_Text section_.
What can be said about the review itself? All reviewers recognized the tremendous amount of consensual work done and the need for such a document, yet they all favored some degree of revision. Potential conflicts of interest were dealt with immediately and are listed in the document. One reviewer stressed the need to differentiate between “validation and practice guidelines,” and in fact, the final document may be more representative of current practice than a document for validation. This can sometimes be seen as the difference between an evidence-based position versus personal experience. It was pointed out that the role of morphology applies almost uniquely to leukemias and lymphoma and not to lymphocyte subset analysis, MRD detection or CD34 counting. It was suggested that the authors separate laboratory accreditation from validation and from practice guidelines, and it was noted that most pathologists are not trained to analyze list-mode data.
There was discussion about the number of events needed to define a cluster- 100 cells versus 20–30. This of course included the definition of the denominator to be used and what numbers are to be reported. There was a recommendation for a literature review on MRD in hematologic malignancies. In fact, the Center for Drug Evaluation and Research at FDA has sponsored and conducted three workshops on minimal residual disease (MRD) as a surrogate endpoint in acute lymphocytic leukemia (ALL), chronic lymphocytic leukemia (CLL) and acute myelogenous leukemia (AML). The need for software review was suggested. And, Brent Wood led a major CDRH-FDA workshop session on this topic.
Two extra articles have been included in this Special Issue. The first is by de Carvalho Bittencourt et al. and is entitled “Value Of HIV Patients With Regular Follow-Up As In-House Internal Controls Of Flow Cytometry Measurement Of Lymphocyte Subsets.” This article generated a “Controversies in Clinical Cytometry.” There are two accompanying letters- one “supporting” and the other “disagreeing” with this article and the readership is left to decide its applicability. The second article by Davis et al. is entitled “Determination of Optimal Replicate Number for Validation of Imprecision using Fluorescence Cell Based Assays: Proposed Practical Approach.” The review of this article also resulted in controversy concerning the development of a novel, data-derived variance factor to determine the precision of an assay. Again, it will be left to the reader to decide the validity of this approach, both in terms of further critical commentary on this article and its eventual replication in another laboratory.

_Dataset content_.
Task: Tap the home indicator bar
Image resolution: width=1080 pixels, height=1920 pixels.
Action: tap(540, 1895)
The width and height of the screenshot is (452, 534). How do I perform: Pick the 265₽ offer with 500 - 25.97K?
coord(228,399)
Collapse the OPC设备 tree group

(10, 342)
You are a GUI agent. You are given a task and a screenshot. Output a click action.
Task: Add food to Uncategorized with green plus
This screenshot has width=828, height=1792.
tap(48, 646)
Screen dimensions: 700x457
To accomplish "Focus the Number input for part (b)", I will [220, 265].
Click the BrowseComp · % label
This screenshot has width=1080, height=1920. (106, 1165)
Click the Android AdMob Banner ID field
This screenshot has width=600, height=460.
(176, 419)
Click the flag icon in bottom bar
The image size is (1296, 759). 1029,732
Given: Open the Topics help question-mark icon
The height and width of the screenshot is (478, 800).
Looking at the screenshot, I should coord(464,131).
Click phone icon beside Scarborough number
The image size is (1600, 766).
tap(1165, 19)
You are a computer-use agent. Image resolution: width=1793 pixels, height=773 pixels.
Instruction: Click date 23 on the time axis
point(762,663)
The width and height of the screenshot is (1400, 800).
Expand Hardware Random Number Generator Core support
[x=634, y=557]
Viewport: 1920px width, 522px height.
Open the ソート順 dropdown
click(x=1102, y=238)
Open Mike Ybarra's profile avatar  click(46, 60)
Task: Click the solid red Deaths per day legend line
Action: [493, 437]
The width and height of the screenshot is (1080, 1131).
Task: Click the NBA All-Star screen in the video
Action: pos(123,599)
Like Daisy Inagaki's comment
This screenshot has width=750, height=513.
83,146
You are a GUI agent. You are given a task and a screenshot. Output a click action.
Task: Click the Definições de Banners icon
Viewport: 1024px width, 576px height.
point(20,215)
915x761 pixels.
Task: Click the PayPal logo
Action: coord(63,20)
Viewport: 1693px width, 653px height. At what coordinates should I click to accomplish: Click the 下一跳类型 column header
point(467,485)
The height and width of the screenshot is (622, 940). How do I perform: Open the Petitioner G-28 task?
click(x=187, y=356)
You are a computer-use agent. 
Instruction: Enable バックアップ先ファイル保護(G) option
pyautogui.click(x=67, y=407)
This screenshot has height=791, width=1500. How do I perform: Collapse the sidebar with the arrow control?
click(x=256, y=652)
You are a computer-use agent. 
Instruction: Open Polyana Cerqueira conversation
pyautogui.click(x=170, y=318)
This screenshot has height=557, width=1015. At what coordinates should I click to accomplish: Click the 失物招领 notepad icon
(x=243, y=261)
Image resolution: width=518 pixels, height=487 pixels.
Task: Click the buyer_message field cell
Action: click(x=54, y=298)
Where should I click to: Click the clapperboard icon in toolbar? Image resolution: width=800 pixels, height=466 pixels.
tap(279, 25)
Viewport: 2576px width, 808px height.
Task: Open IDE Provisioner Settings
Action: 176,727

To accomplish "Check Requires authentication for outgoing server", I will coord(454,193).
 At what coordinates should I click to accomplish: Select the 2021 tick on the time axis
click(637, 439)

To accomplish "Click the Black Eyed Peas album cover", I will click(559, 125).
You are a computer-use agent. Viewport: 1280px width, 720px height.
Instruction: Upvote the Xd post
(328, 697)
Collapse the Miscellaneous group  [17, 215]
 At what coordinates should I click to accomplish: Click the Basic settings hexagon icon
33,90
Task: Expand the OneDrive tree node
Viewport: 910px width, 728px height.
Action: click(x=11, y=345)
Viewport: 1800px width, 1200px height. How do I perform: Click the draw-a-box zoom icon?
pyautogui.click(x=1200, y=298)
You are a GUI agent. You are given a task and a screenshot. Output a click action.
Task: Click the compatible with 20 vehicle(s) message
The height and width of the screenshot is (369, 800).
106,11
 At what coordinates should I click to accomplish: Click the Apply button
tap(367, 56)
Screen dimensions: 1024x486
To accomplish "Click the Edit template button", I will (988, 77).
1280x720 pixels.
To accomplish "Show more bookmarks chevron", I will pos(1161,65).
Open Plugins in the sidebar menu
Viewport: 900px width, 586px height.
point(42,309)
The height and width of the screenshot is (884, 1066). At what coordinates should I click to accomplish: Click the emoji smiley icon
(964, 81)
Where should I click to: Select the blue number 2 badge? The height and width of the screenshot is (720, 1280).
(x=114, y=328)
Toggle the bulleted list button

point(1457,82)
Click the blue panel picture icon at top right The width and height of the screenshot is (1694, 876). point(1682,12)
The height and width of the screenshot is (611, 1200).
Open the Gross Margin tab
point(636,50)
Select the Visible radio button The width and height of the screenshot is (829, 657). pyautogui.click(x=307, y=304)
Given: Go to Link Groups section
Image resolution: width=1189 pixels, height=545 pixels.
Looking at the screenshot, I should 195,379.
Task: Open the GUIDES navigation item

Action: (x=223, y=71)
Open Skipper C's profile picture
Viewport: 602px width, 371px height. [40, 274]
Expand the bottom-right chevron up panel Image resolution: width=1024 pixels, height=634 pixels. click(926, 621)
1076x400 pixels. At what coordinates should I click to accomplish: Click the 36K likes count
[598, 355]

_What to work on_.
A) Answer these questions from the passage on the document review:
(i) To which conditions does the role of morphology apply almost uniquely?
(ii) How many workshops on minimal residual disease did the Center for Drug Evaluation and Research at FDA sponsor and conduct?
(iii) Who wrote the first of the two extra articles included in the Special Issue?
B) Print the stretch of the passage on the document review from "There was discussion" through "on this topic.".
The records have no connection to the passage on the document review.

_Task-by-task solutions_.
A)
(i) Leukemias and lymphoma.
(ii) Three.
(iii) de Carvalho Bittencourt et al.

B)
There was discussion about the number of events needed to define a cluster- 100 cells versus 20–30. This of course included the definition of the denominator to be used and what numbers are to be reported. There was a recommendation for a literature review on MRD in hematologic malignancies. In fact, the Center for Drug Evaluation and Research at FDA has sponsored and conducted three workshops on minimal residual disease (MRD) as a surrogate endpoint in acute lymphocytic leukemia (ALL), chronic lymphocytic leukemia (CLL) and acute myelogenous leukemia (AML). The need for software review was suggested. And, Brent Wood led a major CDRH-FDA workshop session on this topic.